### Dataset entries
##########
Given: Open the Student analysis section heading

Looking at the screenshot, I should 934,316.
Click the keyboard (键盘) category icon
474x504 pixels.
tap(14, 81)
##########
### About this exercise
All entries are to be reproduced verbatim, with none omitted.

### Worked solution
Given: Open the Student analysis section heading

Looking at the screenshot, I should 934,316.
Click the keyboard (键盘) category icon
474x504 pixels.
tap(14, 81)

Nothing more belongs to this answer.